Leyenda de los barcos fantasma. La Haya, Holanda.

Leyenda de los barcos fantasma. La Haya, Holanda.

Las historias clásicas de barcos fantasmas nos acompañan ya desde mediados y fines del siglo XVIII.

La más famosa de ellas es la del Holandés Errante, fue publicada en 1821 en una revista británica dando pie, en 1832 a un relato escrito por August Jal, de origen escandinavo y tiempo después, el gran Richard Wagner la inmortalizaría definitivamente en la ópera Der Fliegende Holländer (El Buque Fantasma).

Cuenta que El Holandés Errante, un buque de varios mástiles y amplio velamen, navegaba por la zona del Cabo de la Buena Esperanza cuando fue sorprendido por una tremenda tormenta.

La tripulación le solicita al capitán buscar refugio en el puerto más cercano. Este se niega. Se burla de sus marineros y declara no temer a nada ni a nadie.

La tempestad empeora y el capitán reta a que Dios hunda su barco. En ese momento, una figura luminosa aparece en cubierta. Todos en el barco tiemblan de terror en tanto que el capitán saca una pistola y le dispara gritando:

¿Quién quiere un viaje tranquilo? Yo no. No te pido nada. Desaparece o te vuelo los sesos».

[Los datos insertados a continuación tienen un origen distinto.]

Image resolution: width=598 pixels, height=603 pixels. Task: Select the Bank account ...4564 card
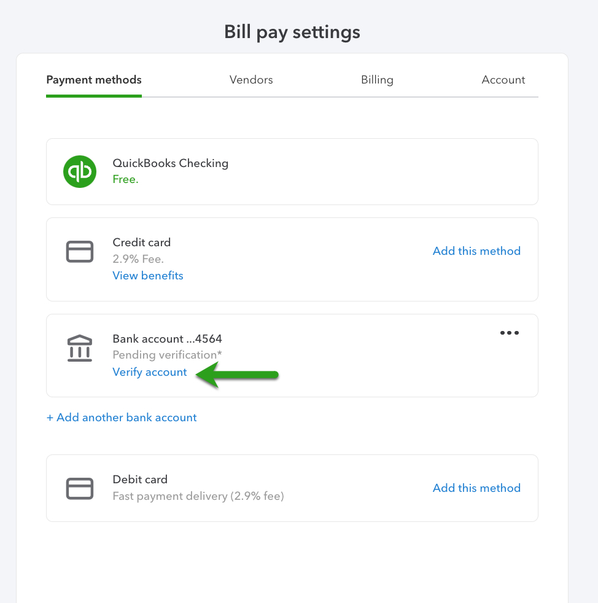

La misteriosa forma le lanza la siguiente maldición:

Hiel será tu bebida y hierro candente tu comida. De tus tripulantes sólo conservarás un grumete, al cual le nacerán cuernos, tendrás hocico de tigre y piel de perro marino. Y como te agrada atormentar a tus navegantes, serás su azote, pues te convertiré en el espíritu maligno del mar y tu buque acarreará la desgracia a quien lo aviste.

Entonces el Holandés Errante se transformó en sinónimo de malos augurios, desastre y muerte.

Decían que verlo atraía el infortunio.

Que los barcos encallaban en bajíos inexistentes, o quedaban varados por calmas chichas en pleno océano, condenando a la tripulación al hambre y la sed.

A las anteriores calamidades se les agregó la extraña capacidad que el buque fantasma tenía de anunciar su llegada, agriando el vino y pudriendo el agua y las legumbres de las bodegas; alterando a su antojo su apariencia (para engañar a las víctimas) y, en ocasiones, acercarse al costado de los barcos entregando cartas a los marineros.

Claro que, si alguien las leía, el navío jamás regresaba a puerto.